Electronic Health Records were a game-changer — but a new proposal could be deadly
It happens every day in emergency departments across the country: A patient is admitted who is incapable of providing a coherent medical history and/or the person accompanying them also cannot provide adequate medical background.
Our job as emergency physicians is to diagnose the patient promptly and to provide appropriate treatment. When we do not know the patient — which is virtually all the time — and when they cannot tell us about their medical history, the challenge is especially daunting.
Electronic Health Records (EHRs) have been an important advancement in providing complete and accurate patient information; in fact my colleagues and I have been vocal advocates for their implementation and use. The days of literally calling the medical records department so that you can view a paper record are thankfully gone forever.
Current medical histories help us establish an accurate working diagnosis and treatment plan. With a patient’s medical history in hand, we can learn if a patient with chest pain has ever had heart problems, whether a patient with gastrointestinal pain has chronic digestive issues and whether a patient is taking a drug that may be contraindicated with drugs being considered as part of the treatment plan.
The importance of physicians having access to patients’ medical histories is well-recognized on the national level. The U.S. Department of Health and Human Services (HHS) has made significant efforts to make medical information more accessible. The HHS Office of National Coordinator for Health Information Technology (ONC) website says, “When health care providers have access to complete and accurate information, patients receive better medical care. … With EHRs, providers can have reliable access to a patient’s complete health information. This comprehensive picture can help providers diagnose patients’ problems sooner.”
Therefore, it is difficult to understand why the ONC is proposing rules that would allow medical information to be hidden from physicians. In a new rule, the ONC is proposing to require clinicians the ability to redact discreet pieces of medical information from the medical record created on a prior encounter, if requested by the patient. This proposal is essentially legalizing tampering with the legal medical record and therefore decreasing transparency — and increasing risk during subsequent care events.
While the proposal is a well-intentioned effort to give patients more control over the confidentiality of their own medical histories, the practical effect will be to increase the likelihood of an inaccurate diagnosis and treatment plan.
For example, if a patient hides their past opioid use, how can an emergency physician (or any physician) know to avoid prescribing opioids? If a patient hides their past violent behavior, the emergency team could be at risk. If a patient hides their mental health history, a physician might prescribe an anticonvulsant unaware that the patient is already taking drugs that could interact. ONC’s proposal could even halt automatic systems in the EHR, such as flagging harmful drug-drug interactions, if the patient has requested a prescription be hidden.
Given the many variables in medical treatment, the possible risks to patients are endless when a physician does not have access to complete medical information. Further, rather than reducing stigma, this policy could instead encourage it by reaffirming that a history of depression or a sexually transmitted infection is something that should be hidden.

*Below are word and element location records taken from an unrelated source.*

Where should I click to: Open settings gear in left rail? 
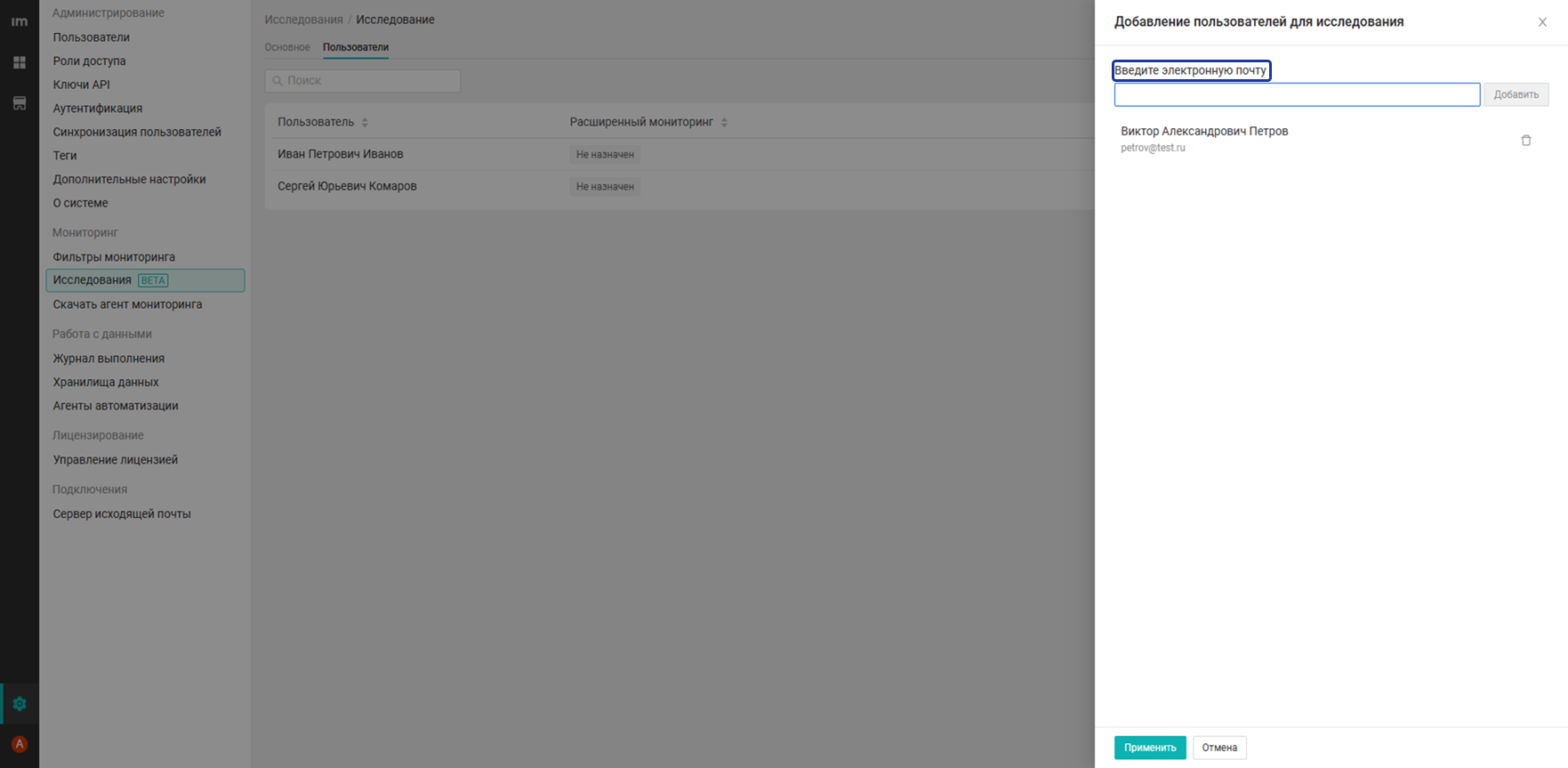20,704
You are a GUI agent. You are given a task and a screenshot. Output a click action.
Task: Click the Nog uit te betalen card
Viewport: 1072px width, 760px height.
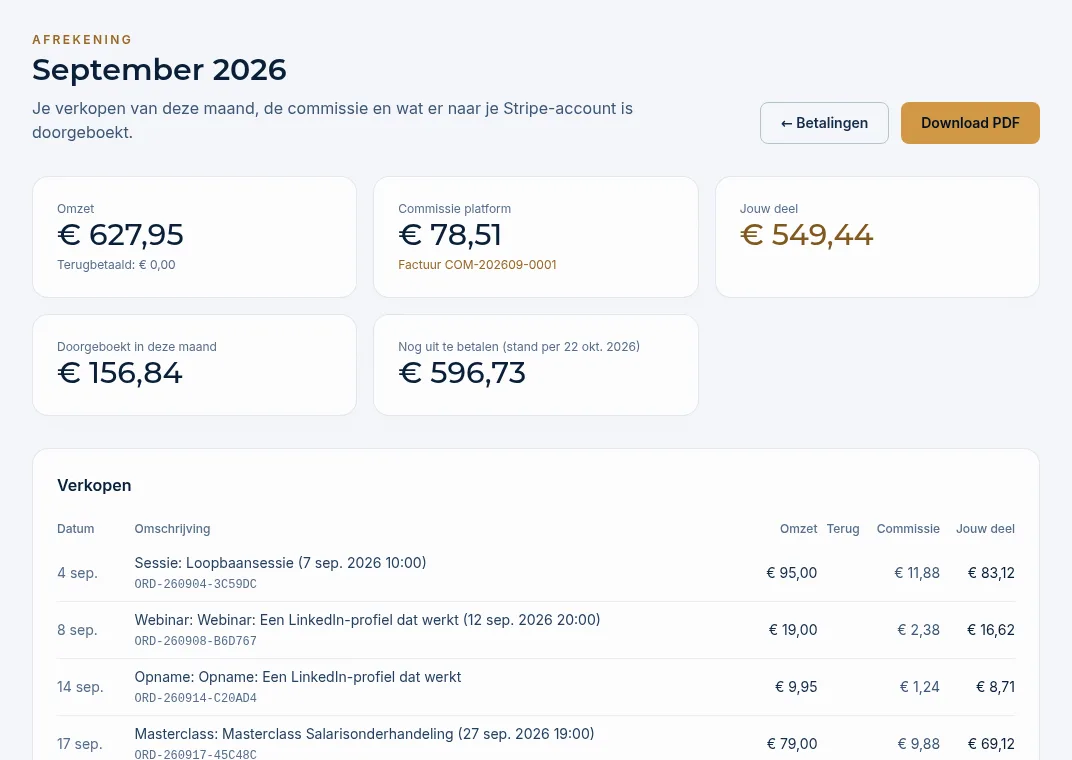536,365
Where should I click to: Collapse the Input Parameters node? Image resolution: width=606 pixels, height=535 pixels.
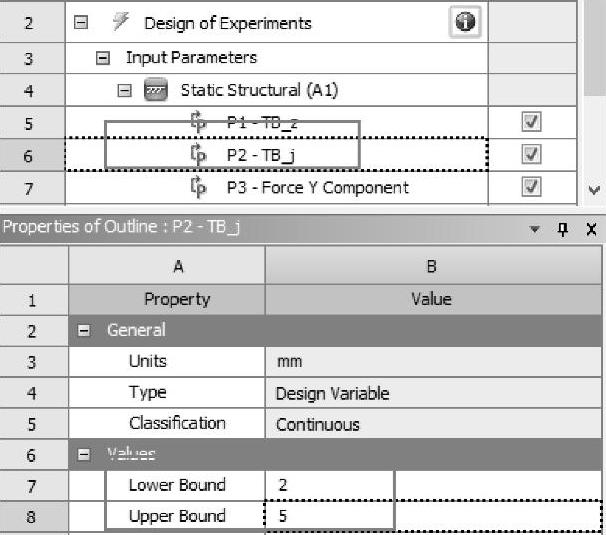(x=103, y=58)
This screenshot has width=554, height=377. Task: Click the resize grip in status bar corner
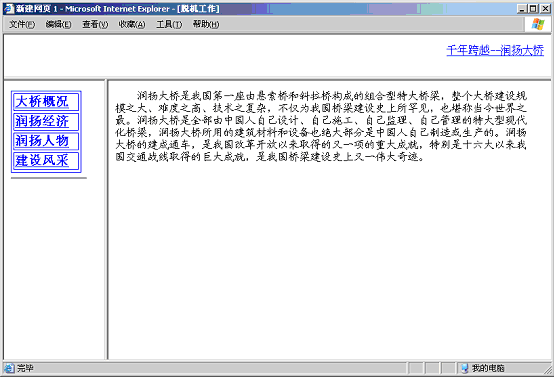(548, 370)
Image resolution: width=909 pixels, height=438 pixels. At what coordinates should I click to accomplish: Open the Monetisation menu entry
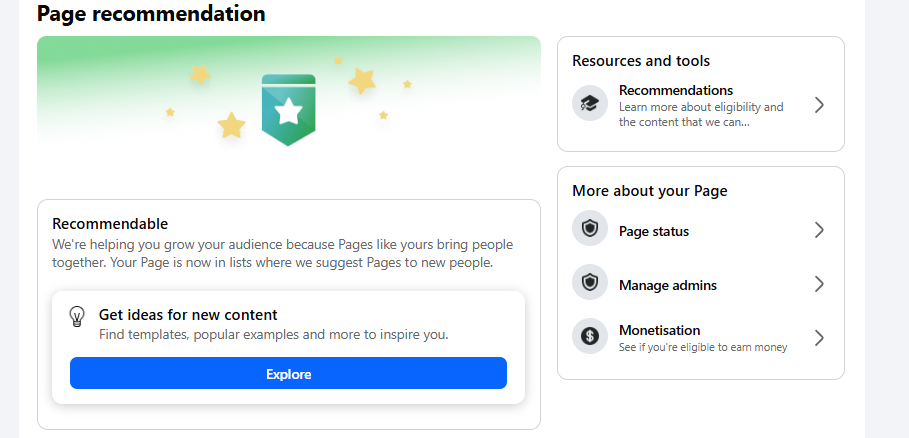point(659,330)
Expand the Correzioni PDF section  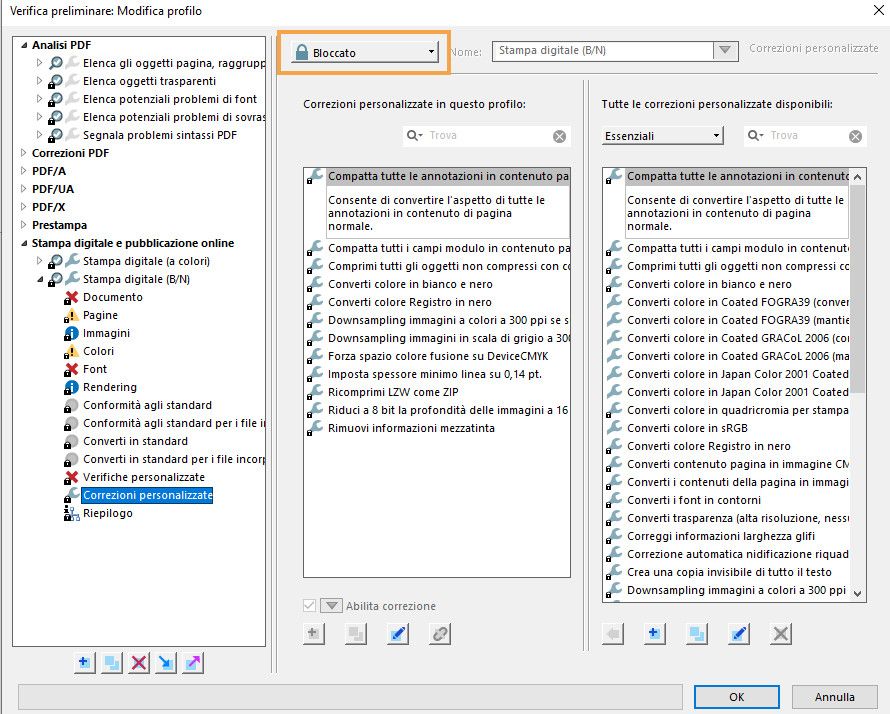(24, 152)
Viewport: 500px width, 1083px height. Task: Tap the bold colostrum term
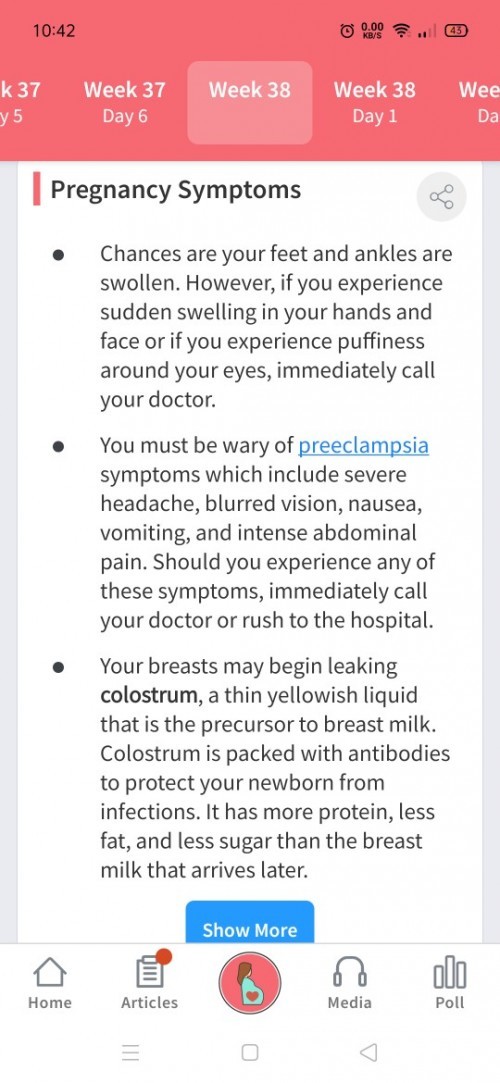point(150,696)
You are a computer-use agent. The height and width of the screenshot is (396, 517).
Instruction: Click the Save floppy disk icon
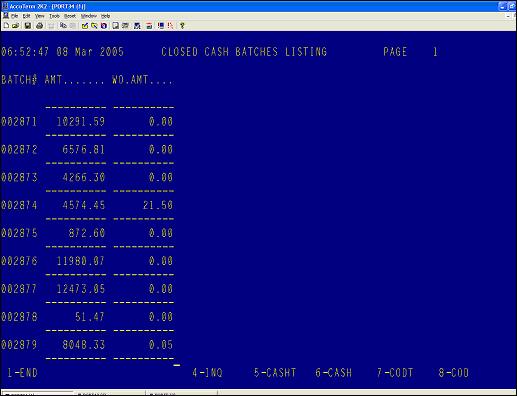coord(28,26)
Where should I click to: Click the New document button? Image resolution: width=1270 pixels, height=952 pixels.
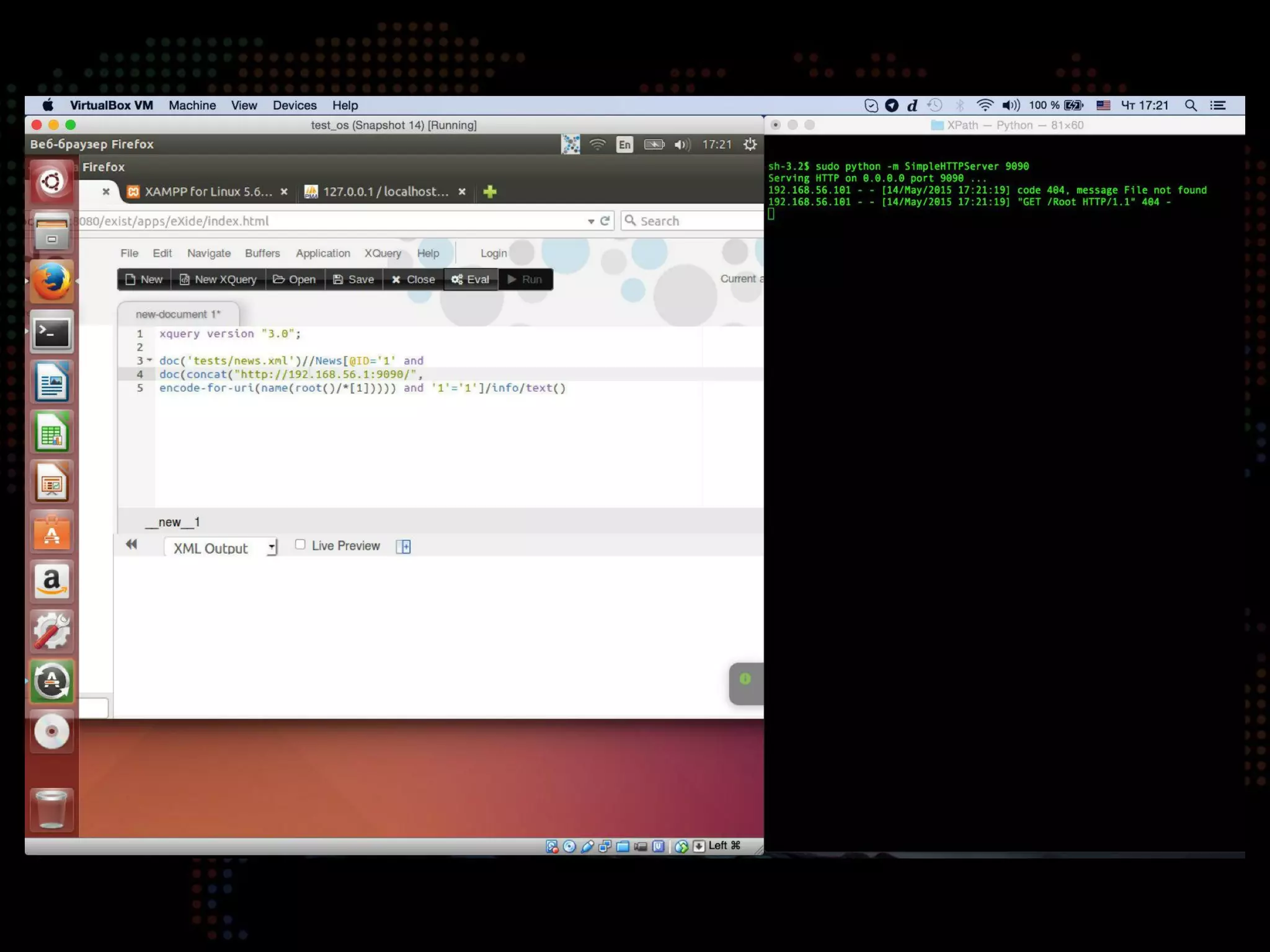point(144,280)
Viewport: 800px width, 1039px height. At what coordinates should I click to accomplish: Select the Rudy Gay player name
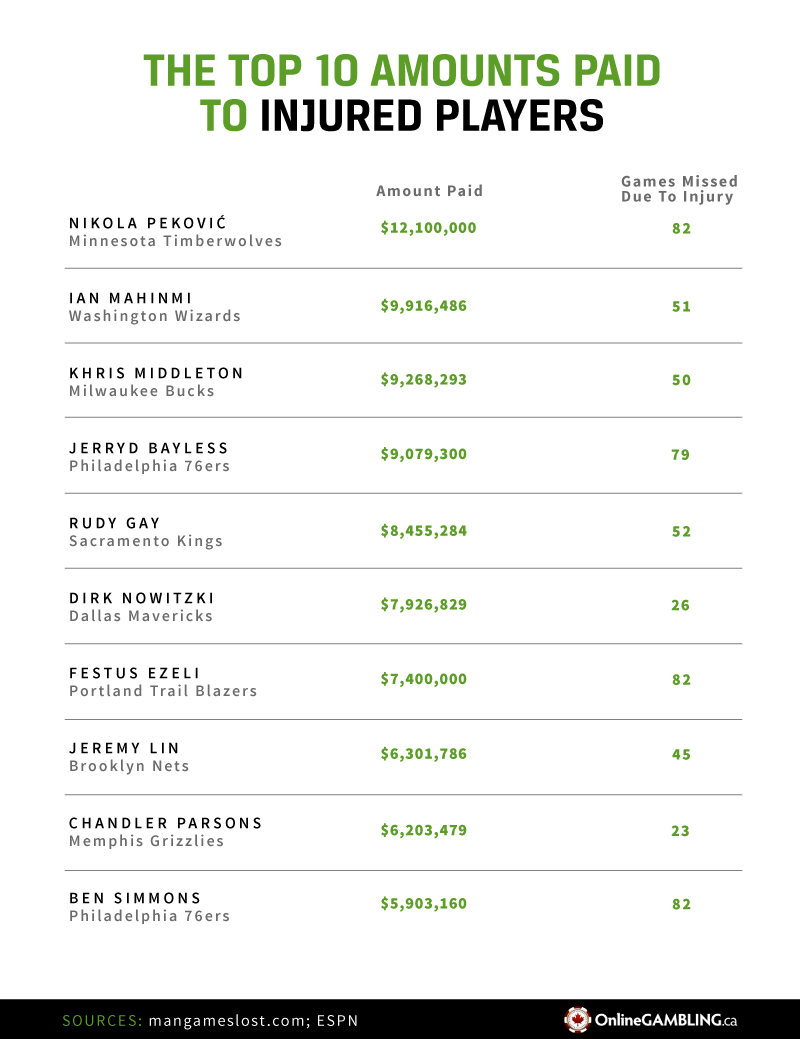(115, 523)
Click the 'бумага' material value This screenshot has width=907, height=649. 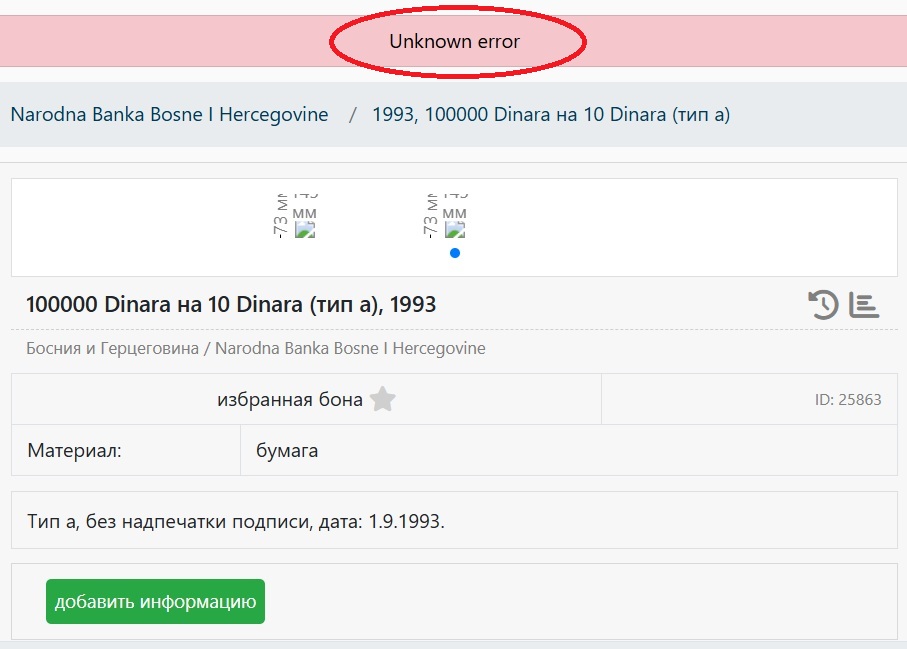click(x=288, y=450)
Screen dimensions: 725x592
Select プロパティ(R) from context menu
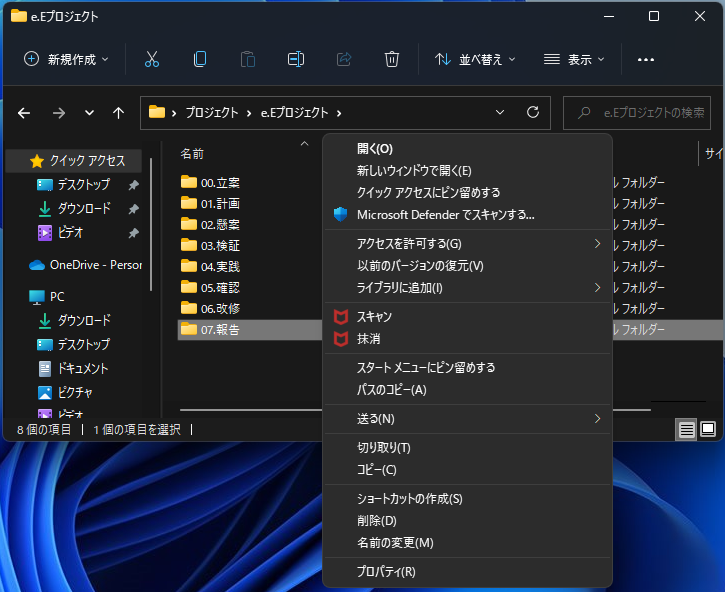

As physicians, we have an obligation to keep patient information confidential. Not only is it a matter of law that includes fines, it is central to our oath as a physician to do no harm. For emergency medical teams (or any physician), limiting access to a patient’s complete medical history can only result in delayed diagnosis and treatment at a time when quick diagnosis and treatment is critical. Hiding medical information can easily lead to less effective outcomes for the patient.
Over its history, the ONC has taken several steps to create a culture of enhancing transparency and the value of EHRs. While the bipartisan 21st Century Cures Act has recently made huge advancements in making patient information available to clinicians, this regulation takes steps in the opposite direction and should be reconsidered, modified or — preferably — deleted. Giving patients an option to hide some of this information from physicians is a step backward for sound emergency and medical care.
Dr. Kevin Baumlin is chief medical affairs officer at the University City Science Center in Philadelphia. He is a former professor of emergency medicine at Penn Medicine; professor and chairman of the Department of Emergency Medicine at Mount Sinai Beth Israel; and associate medical information officer at Mount Sinai Health System. He is Board Certified in Clinical Informatics and Emergency Medicine.